The Sirius Fast Charger and Battery Tester
Most new RC pilots use the batteries that came with their radio set. These batteries are, for the most part, rechargeable Nickel-Cadmium batteries (Ni-Cd for short). The first rechargeable RC batteries, Ni-Cds remain the mainstay of the RC world.
Ni-Cds are usually reliable, vibration resistant, widely available and very cost effective. Model pilots have relied on them for nearly 40 years. True, they have a few performance negatives, but on the whole Ni-Cds are a very user friendly power system for our transmitters and on-board systems.
The first performance problem Ni-Cd batteries have involves their sudden voltage loss when the cells reach near-discharged levels. The nominal Ni-Cd voltage, regardless of the cells rated capacity such as 700 mille-Amp hours (700 mAh), is 1.2 volts. Therefore a 4-cell receiver battery pack using 700 mAh capacity cells would have a nominal voltage of 4.8 volts. A transmitter battery pack usually contains 8 cells for a nominal voltage of 9.6 volts.
What is all this “nominal voltage” stuff? Since Ni-Cd batteries are rechargeable, their actual voltage fluctuates over a range. Freshly charged, a single Ni-Cd cell has a “surface” voltage of around 1.4 volts. The term “surface voltage” means that this voltage is not really useable as it disappears as soon as an electrical load is applied to the battery or a few hours have elapsed since the last full charge.
After a few hours, a charged battery’s voltage drops to about 1.35 volts. This is a useable voltage which decreases quickly when current is drawn from the battery. Under load, a good Ni-Cd’s voltage drops from 1.35 to between 1.2 and 1.3. Therefore we say that its nominal voltage is 1.2 volts. A Ni-Cd battery remains at this 1.2-volt level for most of its time under load.

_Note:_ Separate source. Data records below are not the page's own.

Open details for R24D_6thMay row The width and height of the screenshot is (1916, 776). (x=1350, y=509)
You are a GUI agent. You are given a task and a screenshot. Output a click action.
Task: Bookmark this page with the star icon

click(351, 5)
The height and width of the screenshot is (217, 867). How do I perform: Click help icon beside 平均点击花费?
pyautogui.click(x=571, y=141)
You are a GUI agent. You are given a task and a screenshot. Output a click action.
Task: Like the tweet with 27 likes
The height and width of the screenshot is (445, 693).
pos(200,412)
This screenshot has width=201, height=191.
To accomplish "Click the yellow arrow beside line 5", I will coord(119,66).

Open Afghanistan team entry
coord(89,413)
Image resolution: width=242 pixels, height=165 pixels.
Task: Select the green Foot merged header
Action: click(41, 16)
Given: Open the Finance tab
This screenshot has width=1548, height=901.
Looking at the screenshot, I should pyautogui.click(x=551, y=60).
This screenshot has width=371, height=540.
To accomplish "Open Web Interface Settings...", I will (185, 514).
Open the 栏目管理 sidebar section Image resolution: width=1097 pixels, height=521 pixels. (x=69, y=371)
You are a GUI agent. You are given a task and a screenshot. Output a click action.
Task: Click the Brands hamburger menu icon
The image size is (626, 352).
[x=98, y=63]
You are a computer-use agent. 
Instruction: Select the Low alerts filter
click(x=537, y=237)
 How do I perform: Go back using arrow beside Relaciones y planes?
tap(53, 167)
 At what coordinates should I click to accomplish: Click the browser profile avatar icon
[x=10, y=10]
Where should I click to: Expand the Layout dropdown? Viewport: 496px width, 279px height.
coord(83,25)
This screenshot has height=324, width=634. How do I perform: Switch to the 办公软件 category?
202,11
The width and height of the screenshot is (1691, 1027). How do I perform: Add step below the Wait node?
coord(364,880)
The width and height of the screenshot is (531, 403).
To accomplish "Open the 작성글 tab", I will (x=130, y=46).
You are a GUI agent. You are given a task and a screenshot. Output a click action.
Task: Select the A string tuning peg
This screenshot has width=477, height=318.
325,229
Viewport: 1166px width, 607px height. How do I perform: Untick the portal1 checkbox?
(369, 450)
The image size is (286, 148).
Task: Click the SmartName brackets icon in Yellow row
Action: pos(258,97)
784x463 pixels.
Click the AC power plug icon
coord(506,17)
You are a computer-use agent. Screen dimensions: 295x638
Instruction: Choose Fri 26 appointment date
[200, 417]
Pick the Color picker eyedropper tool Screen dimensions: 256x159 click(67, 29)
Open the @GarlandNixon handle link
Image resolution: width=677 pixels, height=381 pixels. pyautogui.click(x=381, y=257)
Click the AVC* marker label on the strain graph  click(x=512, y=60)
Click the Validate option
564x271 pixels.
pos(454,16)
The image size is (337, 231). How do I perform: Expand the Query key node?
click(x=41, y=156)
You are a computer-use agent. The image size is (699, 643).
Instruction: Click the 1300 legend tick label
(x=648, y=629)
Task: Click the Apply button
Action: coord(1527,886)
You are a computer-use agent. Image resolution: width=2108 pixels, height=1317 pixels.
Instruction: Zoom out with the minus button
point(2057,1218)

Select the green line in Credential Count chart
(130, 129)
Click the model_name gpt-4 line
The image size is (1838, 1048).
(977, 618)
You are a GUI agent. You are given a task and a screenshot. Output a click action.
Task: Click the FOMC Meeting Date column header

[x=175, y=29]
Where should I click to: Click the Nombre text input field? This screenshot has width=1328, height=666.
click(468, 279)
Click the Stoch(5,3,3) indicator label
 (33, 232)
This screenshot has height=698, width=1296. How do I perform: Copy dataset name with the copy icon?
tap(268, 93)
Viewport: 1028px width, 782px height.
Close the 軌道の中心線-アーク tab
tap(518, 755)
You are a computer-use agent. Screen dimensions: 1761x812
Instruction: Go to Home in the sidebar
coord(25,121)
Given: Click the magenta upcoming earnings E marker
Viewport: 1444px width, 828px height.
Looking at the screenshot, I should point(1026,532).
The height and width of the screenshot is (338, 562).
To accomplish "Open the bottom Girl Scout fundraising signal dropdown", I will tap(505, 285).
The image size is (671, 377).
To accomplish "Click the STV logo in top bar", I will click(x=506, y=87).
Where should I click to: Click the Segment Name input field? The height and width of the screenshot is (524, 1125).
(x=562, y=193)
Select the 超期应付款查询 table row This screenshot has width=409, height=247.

As current continues to be drawn during operation, the voltage very gradually drops to around 1.1 to 1.05 volts. After reaching about 1.05 volts however, the bottom drops out of a Ni-Cd and voltage drops to almost nothing in just a few minutes. What this means to an RC pilot is that there is little warning, and even less time to do something, once a Ni-Cd reaches the end of its capacity.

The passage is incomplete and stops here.